══ Material provided

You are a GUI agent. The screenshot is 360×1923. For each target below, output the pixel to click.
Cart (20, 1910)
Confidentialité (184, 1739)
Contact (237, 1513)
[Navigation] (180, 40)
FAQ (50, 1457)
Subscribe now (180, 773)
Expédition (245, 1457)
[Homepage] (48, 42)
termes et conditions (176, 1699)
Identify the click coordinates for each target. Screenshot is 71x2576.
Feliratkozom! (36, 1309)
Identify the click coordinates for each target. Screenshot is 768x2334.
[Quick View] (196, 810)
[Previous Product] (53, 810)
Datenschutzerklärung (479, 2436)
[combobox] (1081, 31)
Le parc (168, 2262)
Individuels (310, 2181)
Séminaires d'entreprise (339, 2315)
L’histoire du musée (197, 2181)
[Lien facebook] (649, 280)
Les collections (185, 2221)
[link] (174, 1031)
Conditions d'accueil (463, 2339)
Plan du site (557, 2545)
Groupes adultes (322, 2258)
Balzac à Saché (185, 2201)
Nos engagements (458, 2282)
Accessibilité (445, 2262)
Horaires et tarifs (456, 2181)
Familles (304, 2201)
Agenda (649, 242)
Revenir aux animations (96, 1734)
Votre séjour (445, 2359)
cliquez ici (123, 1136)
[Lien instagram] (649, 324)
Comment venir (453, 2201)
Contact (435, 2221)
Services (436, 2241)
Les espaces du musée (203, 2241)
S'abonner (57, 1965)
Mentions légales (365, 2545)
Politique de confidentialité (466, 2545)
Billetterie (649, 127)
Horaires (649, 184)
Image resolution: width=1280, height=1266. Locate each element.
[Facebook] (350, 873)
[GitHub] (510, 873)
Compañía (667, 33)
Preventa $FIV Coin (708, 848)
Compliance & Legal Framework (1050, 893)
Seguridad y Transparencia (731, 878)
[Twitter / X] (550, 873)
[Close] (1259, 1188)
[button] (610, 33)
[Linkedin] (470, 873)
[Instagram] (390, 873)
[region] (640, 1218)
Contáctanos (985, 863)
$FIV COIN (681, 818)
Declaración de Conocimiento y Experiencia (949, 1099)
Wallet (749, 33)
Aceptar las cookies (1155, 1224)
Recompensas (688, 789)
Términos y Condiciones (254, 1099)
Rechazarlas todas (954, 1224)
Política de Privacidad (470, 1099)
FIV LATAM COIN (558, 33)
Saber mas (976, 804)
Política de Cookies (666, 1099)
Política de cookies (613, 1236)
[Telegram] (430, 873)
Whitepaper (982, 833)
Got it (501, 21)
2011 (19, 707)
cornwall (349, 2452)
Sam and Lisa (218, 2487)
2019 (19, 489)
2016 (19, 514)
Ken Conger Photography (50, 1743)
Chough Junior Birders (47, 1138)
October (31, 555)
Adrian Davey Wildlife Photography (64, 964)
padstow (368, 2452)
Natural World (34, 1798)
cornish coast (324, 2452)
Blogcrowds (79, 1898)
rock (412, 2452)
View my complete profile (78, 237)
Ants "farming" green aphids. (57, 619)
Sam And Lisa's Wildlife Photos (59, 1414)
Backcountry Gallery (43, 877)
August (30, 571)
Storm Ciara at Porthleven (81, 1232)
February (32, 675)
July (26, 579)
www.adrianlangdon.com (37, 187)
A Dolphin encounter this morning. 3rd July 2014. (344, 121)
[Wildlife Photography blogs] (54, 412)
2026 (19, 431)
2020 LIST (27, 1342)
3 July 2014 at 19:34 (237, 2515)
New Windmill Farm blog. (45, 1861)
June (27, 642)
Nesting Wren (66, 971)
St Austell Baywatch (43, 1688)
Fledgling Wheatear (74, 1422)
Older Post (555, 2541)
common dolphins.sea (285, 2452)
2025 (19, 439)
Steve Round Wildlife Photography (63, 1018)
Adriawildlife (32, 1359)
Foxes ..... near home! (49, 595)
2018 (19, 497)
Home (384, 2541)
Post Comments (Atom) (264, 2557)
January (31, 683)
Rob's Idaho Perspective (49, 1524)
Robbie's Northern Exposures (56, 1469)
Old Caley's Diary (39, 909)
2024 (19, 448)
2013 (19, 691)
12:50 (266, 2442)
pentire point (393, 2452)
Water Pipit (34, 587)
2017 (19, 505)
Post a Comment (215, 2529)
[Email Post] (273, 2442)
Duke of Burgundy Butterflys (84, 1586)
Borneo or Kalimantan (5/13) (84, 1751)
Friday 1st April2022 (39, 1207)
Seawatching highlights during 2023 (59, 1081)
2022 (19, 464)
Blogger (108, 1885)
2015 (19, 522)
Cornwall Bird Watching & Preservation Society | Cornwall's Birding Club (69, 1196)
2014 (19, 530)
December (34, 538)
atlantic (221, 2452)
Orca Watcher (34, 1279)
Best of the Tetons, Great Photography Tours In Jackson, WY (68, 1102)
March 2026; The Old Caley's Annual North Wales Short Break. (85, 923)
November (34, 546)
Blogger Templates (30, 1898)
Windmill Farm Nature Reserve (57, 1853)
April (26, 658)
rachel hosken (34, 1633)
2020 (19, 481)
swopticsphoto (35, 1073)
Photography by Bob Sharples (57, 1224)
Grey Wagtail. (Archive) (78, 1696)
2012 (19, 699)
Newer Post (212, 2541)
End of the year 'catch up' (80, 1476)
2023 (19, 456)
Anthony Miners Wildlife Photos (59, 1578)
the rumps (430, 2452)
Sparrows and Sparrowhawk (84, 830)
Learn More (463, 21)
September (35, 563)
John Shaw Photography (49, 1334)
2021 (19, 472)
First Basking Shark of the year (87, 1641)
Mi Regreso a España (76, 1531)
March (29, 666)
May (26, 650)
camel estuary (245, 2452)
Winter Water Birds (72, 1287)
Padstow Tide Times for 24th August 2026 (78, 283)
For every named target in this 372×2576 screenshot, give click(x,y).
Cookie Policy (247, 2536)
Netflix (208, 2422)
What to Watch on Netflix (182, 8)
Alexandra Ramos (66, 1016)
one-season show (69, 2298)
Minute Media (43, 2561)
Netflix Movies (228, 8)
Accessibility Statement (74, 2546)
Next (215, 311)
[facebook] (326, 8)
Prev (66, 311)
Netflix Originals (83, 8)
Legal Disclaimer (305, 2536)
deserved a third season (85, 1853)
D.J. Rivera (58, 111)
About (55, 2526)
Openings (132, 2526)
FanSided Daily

════

*Requirement*:
Find the line with "Fledgling Wheatear (74, 1422)" in the material above. Reproduce it and each line after it up to and including the line with "[facebook] (326, 8)".

*Solution*:
Fledgling Wheatear (74, 1422)
Older Post (555, 2541)
common dolphins.sea (285, 2452)
2025 (19, 439)
Steve Round Wildlife Photography (63, 1018)
Adriawildlife (32, 1359)
Foxes ..... near home! (49, 595)
2018 (19, 497)
Home (384, 2541)
Post Comments (Atom) (264, 2557)
January (31, 683)
Rob's Idaho Perspective (49, 1524)
Robbie's Northern Exposures (56, 1469)
Old Caley's Diary (39, 909)
2024 (19, 448)
2013 (19, 691)
12:50 (266, 2442)
pentire point (393, 2452)
Water Pipit (34, 587)
2017 (19, 505)
Post a Comment (215, 2529)
[Email Post] (273, 2442)
Duke of Burgundy Butterflys (84, 1586)
Borneo or Kalimantan (5/13) (84, 1751)
Friday 1st April2022 (39, 1207)
Seawatching highlights during 2023 (59, 1081)
2022 (19, 464)
Blogger (108, 1885)
2015 (19, 522)
Cornwall Bird Watching & Preservation Society | Cornwall's Birding Club (69, 1196)
2014 (19, 530)
December (34, 538)
atlantic (221, 2452)
Orca Watcher (34, 1279)
Best of the Tetons, Great Photography Tours In Jackson, WY (68, 1102)
March 2026; The Old Caley's Annual North Wales Short Break. (85, 923)
November (34, 546)
Blogger Templates (30, 1898)
Windmill Farm Nature Reserve (57, 1853)
April (26, 658)
rachel hosken (34, 1633)
2020 (19, 481)
swopticsphoto (35, 1073)
Photography by Bob Sharples (57, 1224)
Grey Wagtail. (Archive) (78, 1696)
2012 (19, 699)
Newer Post (212, 2541)
End of the year 'catch up' (80, 1476)
2023 (19, 456)
Anthony Miners Wildlife Photos (59, 1578)
the rumps (430, 2452)
Sparrows and Sparrowhawk (84, 830)
Learn More (463, 21)
September (35, 563)
John Shaw Photography (49, 1334)
2021 (19, 472)
First Basking Shark of the year (87, 1641)
Mi Regreso a España (76, 1531)
March (29, 666)
May (26, 650)
camel estuary (245, 2452)
Winter Water Birds (72, 1287)
Padstow Tide Times for 24th August 2026 (78, 283)
For every named target in this 372×2576 screenshot, give click(x,y).
Cookie Policy (247, 2536)
Netflix (208, 2422)
What to Watch on Netflix (182, 8)
Alexandra Ramos (66, 1016)
one-season show (69, 2298)
Minute Media (43, 2561)
Netflix Movies (228, 8)
Accessibility Statement (74, 2546)
Next (215, 311)
[facebook] (326, 8)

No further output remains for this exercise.